Problem> What is the number of lines below that contain the string "محمد"? Give it and nothing else.

Task inputs>
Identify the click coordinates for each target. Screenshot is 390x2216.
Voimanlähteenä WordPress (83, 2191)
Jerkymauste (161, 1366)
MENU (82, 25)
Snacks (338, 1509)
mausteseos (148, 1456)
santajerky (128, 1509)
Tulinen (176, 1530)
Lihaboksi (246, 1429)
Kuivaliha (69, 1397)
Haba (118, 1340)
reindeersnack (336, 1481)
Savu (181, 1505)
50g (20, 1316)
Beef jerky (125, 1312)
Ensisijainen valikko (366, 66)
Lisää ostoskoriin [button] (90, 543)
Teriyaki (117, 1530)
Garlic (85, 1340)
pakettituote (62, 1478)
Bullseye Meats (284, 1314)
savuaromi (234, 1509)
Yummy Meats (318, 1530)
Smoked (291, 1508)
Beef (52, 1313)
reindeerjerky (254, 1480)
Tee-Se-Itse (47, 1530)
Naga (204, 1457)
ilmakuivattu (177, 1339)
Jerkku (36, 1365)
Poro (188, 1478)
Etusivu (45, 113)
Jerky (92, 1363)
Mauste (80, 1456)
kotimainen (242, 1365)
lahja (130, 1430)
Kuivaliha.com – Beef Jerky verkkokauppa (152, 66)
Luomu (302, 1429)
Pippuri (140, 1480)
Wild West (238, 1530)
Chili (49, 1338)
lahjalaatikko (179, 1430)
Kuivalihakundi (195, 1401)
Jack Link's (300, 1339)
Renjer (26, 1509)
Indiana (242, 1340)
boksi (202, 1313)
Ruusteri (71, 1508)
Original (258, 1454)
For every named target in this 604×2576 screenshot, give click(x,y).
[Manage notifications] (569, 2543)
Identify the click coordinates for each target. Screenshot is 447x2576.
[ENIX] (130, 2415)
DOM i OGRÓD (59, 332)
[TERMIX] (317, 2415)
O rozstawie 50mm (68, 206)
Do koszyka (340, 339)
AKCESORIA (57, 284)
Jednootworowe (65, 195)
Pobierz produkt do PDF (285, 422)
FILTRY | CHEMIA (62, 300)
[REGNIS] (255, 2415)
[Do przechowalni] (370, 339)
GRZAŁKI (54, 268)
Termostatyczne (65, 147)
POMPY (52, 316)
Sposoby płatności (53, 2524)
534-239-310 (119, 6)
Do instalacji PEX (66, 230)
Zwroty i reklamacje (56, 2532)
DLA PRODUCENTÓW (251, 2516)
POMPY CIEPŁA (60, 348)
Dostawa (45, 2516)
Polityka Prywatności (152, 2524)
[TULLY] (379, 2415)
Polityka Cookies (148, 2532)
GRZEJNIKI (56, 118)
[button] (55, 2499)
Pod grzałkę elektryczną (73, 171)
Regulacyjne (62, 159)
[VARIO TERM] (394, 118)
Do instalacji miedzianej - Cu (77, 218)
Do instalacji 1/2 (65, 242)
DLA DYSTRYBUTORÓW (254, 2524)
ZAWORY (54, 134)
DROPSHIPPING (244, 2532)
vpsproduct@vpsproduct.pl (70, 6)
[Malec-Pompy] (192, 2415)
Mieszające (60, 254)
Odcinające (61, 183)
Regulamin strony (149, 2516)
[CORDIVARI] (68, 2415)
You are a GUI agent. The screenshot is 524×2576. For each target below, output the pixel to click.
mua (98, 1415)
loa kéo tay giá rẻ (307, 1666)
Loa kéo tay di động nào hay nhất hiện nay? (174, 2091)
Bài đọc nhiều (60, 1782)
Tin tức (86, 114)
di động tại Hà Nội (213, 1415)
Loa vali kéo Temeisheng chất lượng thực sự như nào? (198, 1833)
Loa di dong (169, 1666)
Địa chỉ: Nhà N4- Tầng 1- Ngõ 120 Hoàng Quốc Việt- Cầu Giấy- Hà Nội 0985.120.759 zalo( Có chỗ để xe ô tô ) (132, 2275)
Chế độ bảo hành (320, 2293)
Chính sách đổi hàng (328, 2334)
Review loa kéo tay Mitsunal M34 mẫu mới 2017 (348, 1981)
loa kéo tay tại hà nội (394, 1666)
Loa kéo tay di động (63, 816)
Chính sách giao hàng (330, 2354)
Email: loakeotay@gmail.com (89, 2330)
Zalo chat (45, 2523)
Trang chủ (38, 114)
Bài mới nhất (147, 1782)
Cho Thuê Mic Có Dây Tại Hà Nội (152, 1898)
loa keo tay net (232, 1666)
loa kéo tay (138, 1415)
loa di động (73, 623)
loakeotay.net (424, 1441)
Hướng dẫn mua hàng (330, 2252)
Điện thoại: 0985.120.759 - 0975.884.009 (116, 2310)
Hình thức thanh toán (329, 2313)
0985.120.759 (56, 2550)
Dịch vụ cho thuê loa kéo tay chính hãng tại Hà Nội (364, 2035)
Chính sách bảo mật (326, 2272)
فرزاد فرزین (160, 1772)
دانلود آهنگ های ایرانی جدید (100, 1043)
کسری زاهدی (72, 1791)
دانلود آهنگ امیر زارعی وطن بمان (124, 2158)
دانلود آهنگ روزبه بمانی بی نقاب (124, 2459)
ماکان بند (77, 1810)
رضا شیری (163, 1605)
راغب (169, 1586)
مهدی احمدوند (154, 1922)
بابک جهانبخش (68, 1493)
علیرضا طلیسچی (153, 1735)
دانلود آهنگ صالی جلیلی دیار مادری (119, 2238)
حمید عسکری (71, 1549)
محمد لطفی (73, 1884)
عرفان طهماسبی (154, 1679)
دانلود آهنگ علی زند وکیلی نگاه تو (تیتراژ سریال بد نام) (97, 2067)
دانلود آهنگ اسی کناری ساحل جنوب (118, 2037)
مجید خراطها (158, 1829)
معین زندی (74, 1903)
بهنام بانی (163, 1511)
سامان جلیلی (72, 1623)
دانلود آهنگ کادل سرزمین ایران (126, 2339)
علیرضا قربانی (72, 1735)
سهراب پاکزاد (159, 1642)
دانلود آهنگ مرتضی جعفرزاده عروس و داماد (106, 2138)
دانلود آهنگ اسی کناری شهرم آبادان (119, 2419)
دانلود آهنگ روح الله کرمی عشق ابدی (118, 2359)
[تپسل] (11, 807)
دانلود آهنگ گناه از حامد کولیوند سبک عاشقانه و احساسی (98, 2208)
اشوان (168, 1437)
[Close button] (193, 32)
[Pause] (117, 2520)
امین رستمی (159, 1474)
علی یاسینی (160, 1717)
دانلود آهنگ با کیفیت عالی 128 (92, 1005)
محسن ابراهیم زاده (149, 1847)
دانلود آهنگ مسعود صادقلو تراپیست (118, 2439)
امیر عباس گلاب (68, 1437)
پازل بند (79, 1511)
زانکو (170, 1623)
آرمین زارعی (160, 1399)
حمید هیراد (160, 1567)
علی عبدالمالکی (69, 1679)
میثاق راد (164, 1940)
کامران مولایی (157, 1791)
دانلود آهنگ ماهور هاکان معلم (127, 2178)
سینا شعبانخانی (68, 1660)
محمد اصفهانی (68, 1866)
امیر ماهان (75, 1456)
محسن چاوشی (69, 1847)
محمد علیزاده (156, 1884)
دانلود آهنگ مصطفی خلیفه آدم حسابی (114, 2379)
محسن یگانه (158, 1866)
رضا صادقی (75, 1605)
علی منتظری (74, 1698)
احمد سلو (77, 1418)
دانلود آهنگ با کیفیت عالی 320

Task solution> 3